What Others Are Saying
Professional organizations provide guidelines for social media use in healthcare:
- American Nurses Association (ANA) encourages nurses to leverage social media for their careers while maintaining professionalism (ANA).
- National Council of State Boards of Nursing (NCSBN) emphasizes awareness, appropriate behavior, and acting in patients' best interests (NCSBN).
- American Association of PAs (AAPA) refers to the American Medical Association's (AMA) guidelines for healthcare providers on maintaining a professional social media presence (AAPA).
- American Medical Association (AMA) offers guidelines for professional social media use, focusing on maintaining ethical and professional behavior (AMA).
- International Nurse Regulator Collaborative (INRC) highlights six 'P's of social media use: professional, positive, patient/person-free, protect yourself, privacy, and pause before you post (INRC).
- Association for Healthcare Social Media (AHSM) advocates for best practices in social media use in healthcare (AHSM).
Social media offers opportunities for healthcare professionals to connect, learn, and share knowledge.

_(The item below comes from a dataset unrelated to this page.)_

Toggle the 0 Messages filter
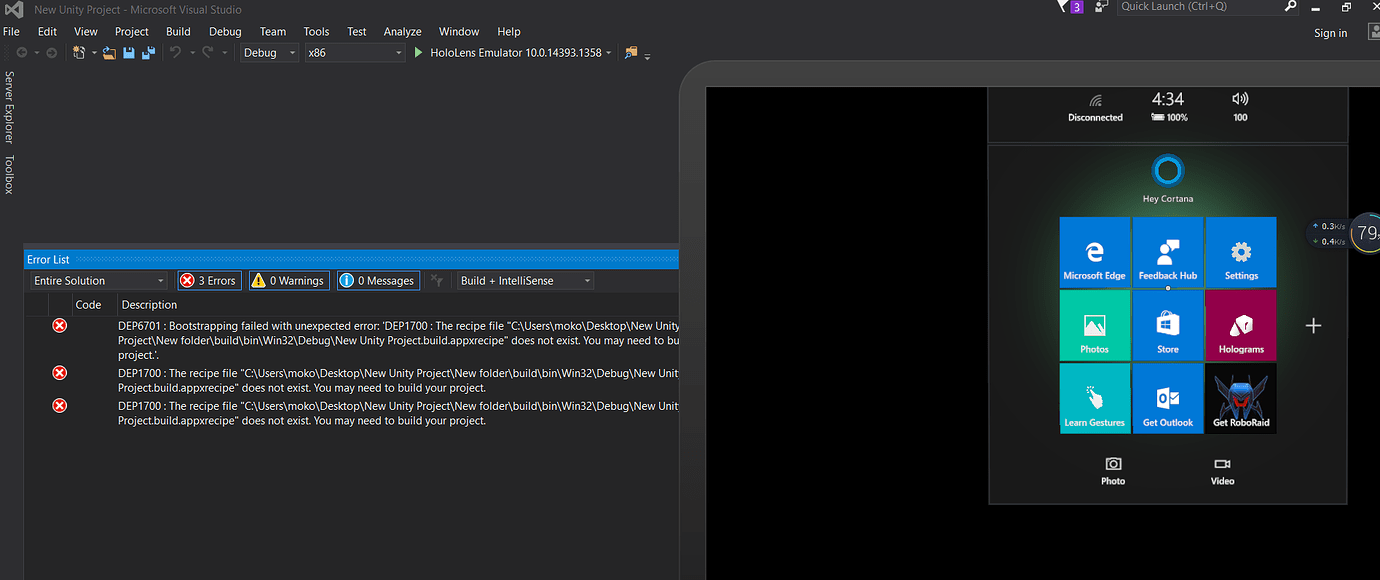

However, maintaining professionalism and patient privacy is paramount. It's important to evaluate why one engages with patients or colleagues on social media and ensure that online behavior aligns with ethical standards. While social media can enhance professional connections, not all behaviors seen online are appropriate for healthcare professionals (Grady & Moran).
- Borgman, H., Cooperberg, M., Murphy, D., et al. (2018). Online professionalism—2018 Update of European Association of Urology recommendations on the appropriate use of social media. European Urology, 74, 645.
- National Association of Pediatric Nurse Practitioners. (2019). NAPNAP Hill Day. Retrieved from [link].